February 27, 2007 8 min read Download Report
William Beach
Senior Associate Fellow

The House and Senate leadership may advance legislation this year to close the so-called tax gap, or the amount of taxes that government accountants say should be paid but is not. Some small progress toward this end can be made simply by tightening existing rules, according to a recently released Treasury Department study.[1] After all, only a small percentage of taxpayers intentionally fail to pay their taxes each year, while a much larger number make innocent reporting errors.

Major progress, however, will require one of two approaches: either a substantial expansion of IRS enforcement processes or fundamental tax reform that simplifies the overly complex tax code and reduces tax rates. The Treasury Department estimates that about 91 percent of the total tax gap is due to nonfiling of returns and underreporting of income.[2] Of the two, noncompliance due to underreporting is ten times larger than nonfiling, which Treasury accurately attributes to the enormously confusing tax code that Congress has created.[3]

Either approach will close the tax gap to a significant extent. Simplification and rate reduction assures greater compliance over the long term, as the taxpaying experience in country after country, when tax policy is changed to reduce confusion and rates, proves.[4] Unleashing the IRS on honest taxpaying families who are confused about their tax obligations may give Congress more revenue in the short run, but it comes at the cost of vastly expanded legal tax avoidance schemes and taxpayer resistance in the long run, thus reducing revenues. It also means further losses of individual liberty in an age when liberties in so many other areas are declining.

If, as expected, the majority party in Congress chooses police power over good tax policy and increases compliance through more audits, more investigations of taxpayers, and more penalties, the new congressional leadership will have set the stage for a resurgence of abusive behavior by the IRS. Because that appears to be the likely outcome of this season's tax gap campaign, it is important to review what the Senate Committee on Finance heard about the history of IRS illegal activity and taxpayer abuse in a stunning, three-day winter hearing in 1998.

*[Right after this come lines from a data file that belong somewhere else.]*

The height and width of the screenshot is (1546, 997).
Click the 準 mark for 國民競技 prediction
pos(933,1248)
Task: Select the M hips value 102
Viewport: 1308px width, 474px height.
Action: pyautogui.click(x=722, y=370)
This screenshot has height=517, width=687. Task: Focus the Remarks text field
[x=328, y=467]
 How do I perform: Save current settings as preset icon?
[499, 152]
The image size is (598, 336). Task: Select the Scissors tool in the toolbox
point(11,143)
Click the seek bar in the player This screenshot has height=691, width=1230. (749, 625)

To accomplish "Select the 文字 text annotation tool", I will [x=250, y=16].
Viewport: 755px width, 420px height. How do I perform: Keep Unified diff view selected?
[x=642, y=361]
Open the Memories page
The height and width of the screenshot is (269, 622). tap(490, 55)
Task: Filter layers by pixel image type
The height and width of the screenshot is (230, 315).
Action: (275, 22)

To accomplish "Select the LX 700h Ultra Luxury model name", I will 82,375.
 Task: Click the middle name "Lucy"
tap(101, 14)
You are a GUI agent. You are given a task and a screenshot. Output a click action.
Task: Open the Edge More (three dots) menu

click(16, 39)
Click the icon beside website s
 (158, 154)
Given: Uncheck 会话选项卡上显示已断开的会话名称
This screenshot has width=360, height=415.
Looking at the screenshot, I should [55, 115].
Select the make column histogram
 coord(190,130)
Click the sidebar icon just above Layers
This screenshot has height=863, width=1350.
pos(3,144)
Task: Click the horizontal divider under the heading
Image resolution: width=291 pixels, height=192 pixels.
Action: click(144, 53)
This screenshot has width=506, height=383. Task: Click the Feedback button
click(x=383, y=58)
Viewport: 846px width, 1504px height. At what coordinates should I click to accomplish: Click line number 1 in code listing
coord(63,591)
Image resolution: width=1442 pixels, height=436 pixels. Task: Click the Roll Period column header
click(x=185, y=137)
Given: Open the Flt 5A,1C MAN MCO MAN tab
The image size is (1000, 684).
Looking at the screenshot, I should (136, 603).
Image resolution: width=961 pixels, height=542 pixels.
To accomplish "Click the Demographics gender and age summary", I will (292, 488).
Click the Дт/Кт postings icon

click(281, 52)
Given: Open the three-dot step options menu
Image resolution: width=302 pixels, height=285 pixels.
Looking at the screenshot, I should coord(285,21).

Some context: The Republicans won the election of 1994 and the congressional majority, in part on promises to rein in the IRS and reform the tax code. By 1997, most members of the Republican caucus in the House and Senate (and many in the Democratic Party) were smarting under increasingly sharp taxpayer complaints of IRS abuse. The Senate Finance Committee hearings in 1998 were designed to publicize that abuse and spark much-needed reforms of IRS practices.

The Finance Committee focused primarily on the Collection Division, which is charged with making certain taxpayers send to Washington exactly what the IRS believes they owe. In today's jargon, the hearings focused on abusive behavior that stemmed in part from the IRS's efforts to close the "tax gap."

For those old enough to remember the news coverage, what stands out is the image of IRS agents testifying behind translucent screens and talking through voice alteration mixers. These whistle-blowers so feared reprisals from their own colleagues that they could not show their faces in a hearing of a Senate committee. Here's why:

Anonymous Agent #1 testified that over his long career in collections he had seen senior IRS staff and executives "violate or ignore Internal Revenue Manual procedures and Treasury regulations simply because they wanted to punish a taxpayer.... I have seen more violations of IRS procedures and policies than I can count. The most appalling aspect of the foregoing examples is that in most every instance, IRS management supported the erroneous actions of the Revenue Officer."[5]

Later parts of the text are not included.